Lots of MMORPGs have guilds - a way for players to coordinate, gather loot, set up bases and work their way into the context of the game world. Some dedicated World of Warcraft players even do up business cards with their characters names on them, what server they play on, what side of the conflict, and what their guild is.
In EVE Online, CCP's massively multiplayer persistent world online game, the concept of the guild gets a facelift, and is called a corporation. Characters form corporations to lay claim to specific parts of the game universe, to manage resources, and to build large ships and structures like space stations and outposts. They control access, can charge tariffs, and otherwise act with nearly the full range of actions and activities that a real world corporation does.
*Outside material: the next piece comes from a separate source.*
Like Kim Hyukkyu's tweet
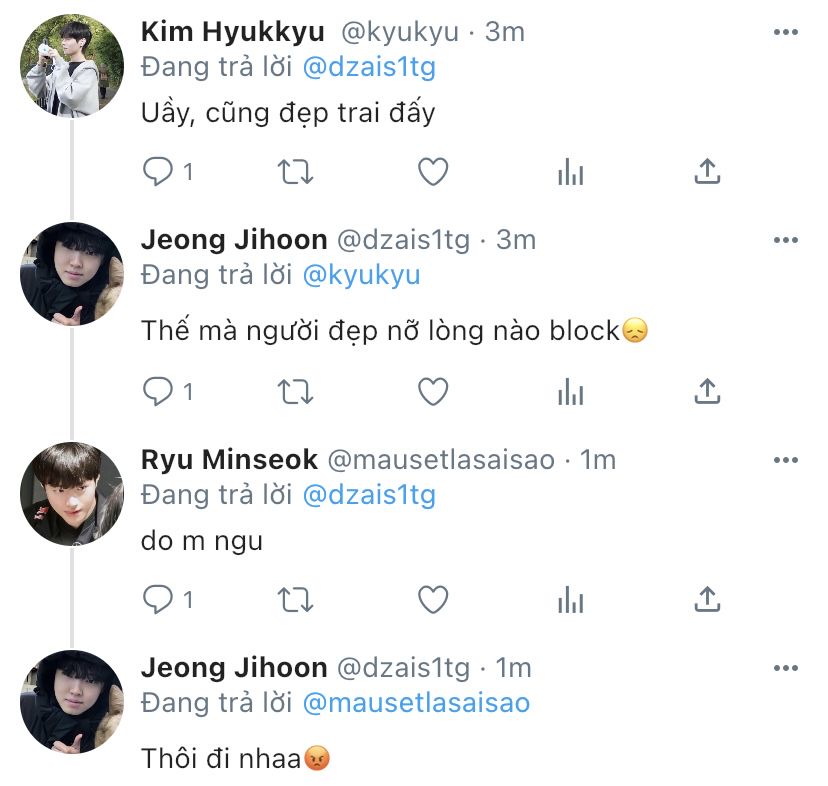The width and height of the screenshot is (828, 786). [x=432, y=172]
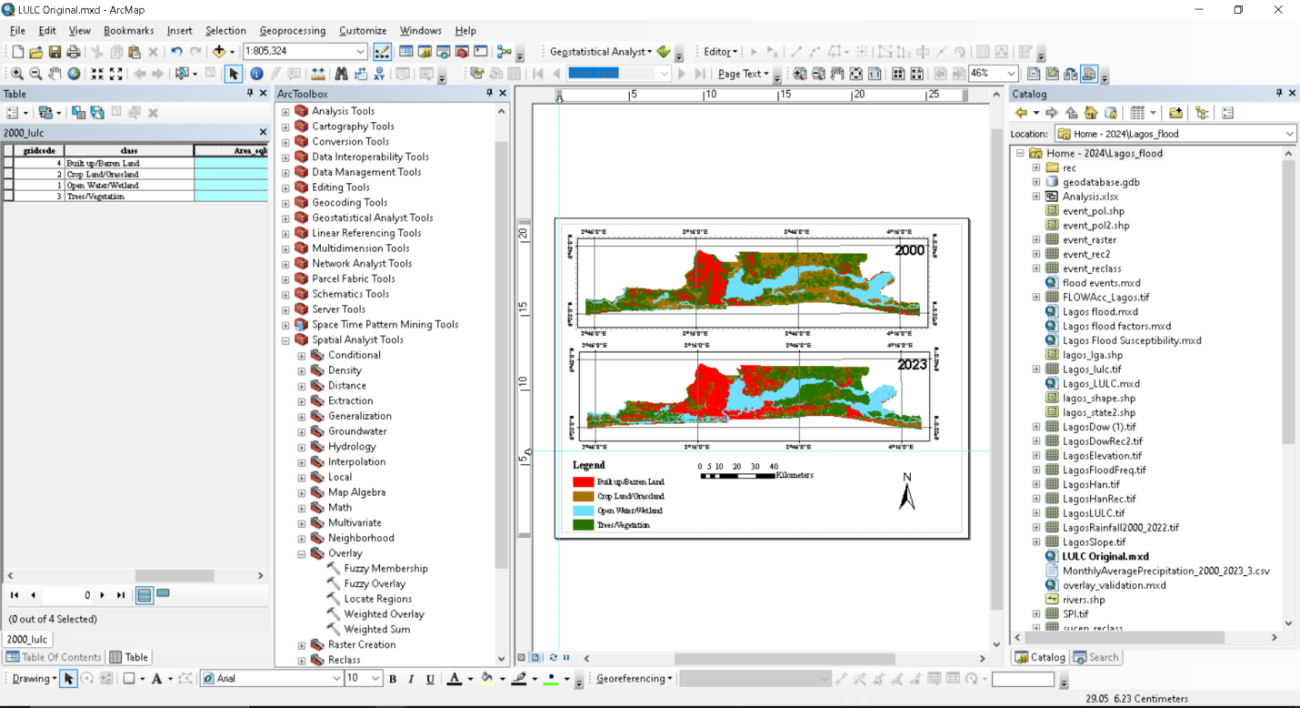Expand the Hydrology toolset
The width and height of the screenshot is (1300, 708).
(x=302, y=447)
EVE corporations are far more vibrant than the usual run of "raid, counter raid, camp on the spawn points".
One of the ways that EVE Online corporations significantly differ from a guild is that they can issue contracts, and interact in the market place as entities on their own. Some MMOGs allow this to a limited extent, but nothing to the scope that EVE Online corporations do. Because the entire universe in EVE is persistent and dynamic, changes that corporations make to the basic demand curve for commodities matter. EVE Online Corporations can, in the finest black-hat corporate style, create a spike in demand for a product, and hire out for contractors to get the product - while also paying for pirates to raid the shipments.
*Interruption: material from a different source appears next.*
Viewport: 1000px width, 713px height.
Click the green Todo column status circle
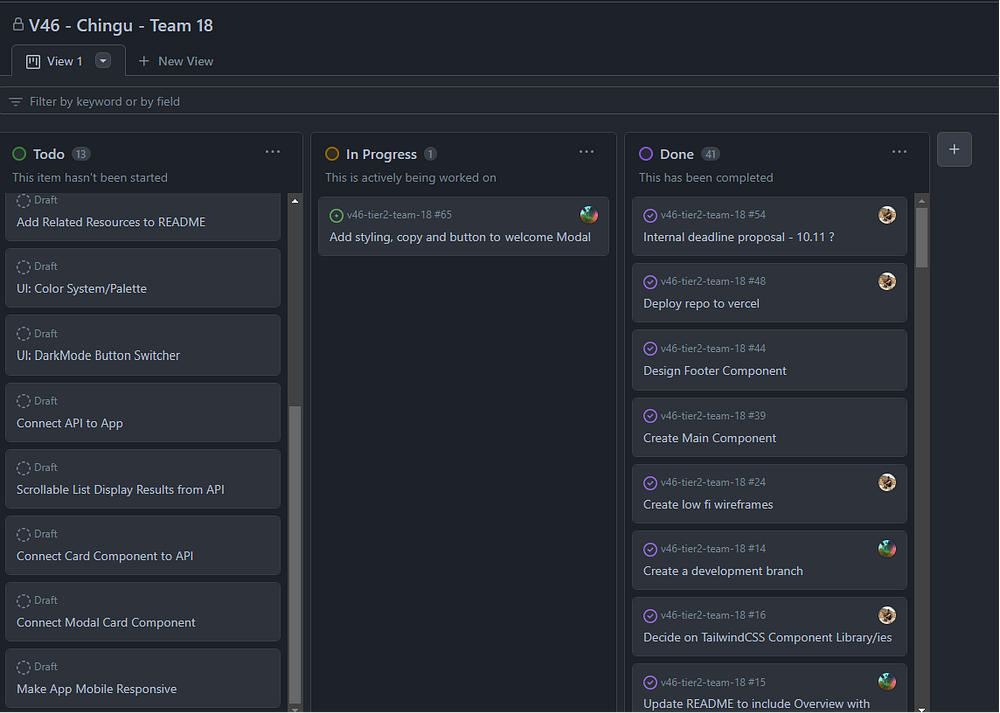[19, 154]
Within EVE, corporations have a span and a scope that's unique in MMOGs, and can rise, fall, and rise again from the ashes in ways that become part of the ongoing background to the EVE Online game.
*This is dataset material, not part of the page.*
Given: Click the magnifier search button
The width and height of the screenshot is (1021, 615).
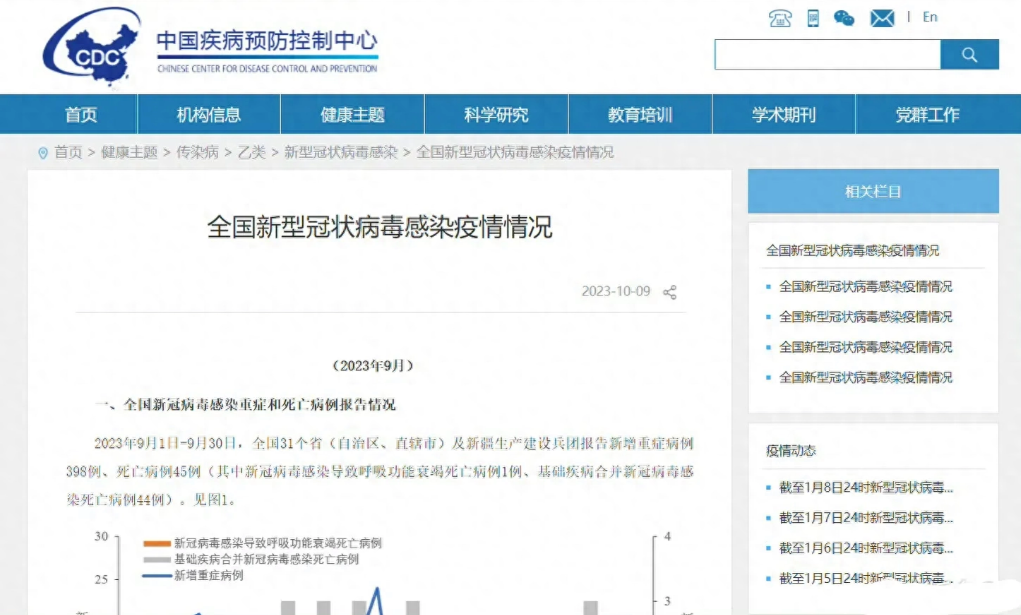Looking at the screenshot, I should click(969, 55).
What makes this possible is that EVE doesn't run on multiple servers; it runs on one supercluster computer for each instance of the game (Tranquility, for English speakers, Serenity for Chinese, and Singularity for testing new code roll outs). Because of this persistent universe, all 220,000 of the players are interacting with each other; because of the ratio of "player versus player" enforcement inherent in the universe (with 5,000 star systems, to boot), these corporations fill a wide range of services and niches beyond just manufacturing. Corporations make loans to one another, provide escorts and anti-piracy groups (and even fund pirates to operate on one another by proxy war).
The downside of EVE Online corporations is the learning curve needed to make one viable. Fortunately, while they add a lot to the game for the hard core audience, EVE Online corporations can be mostly ignored by players starting out.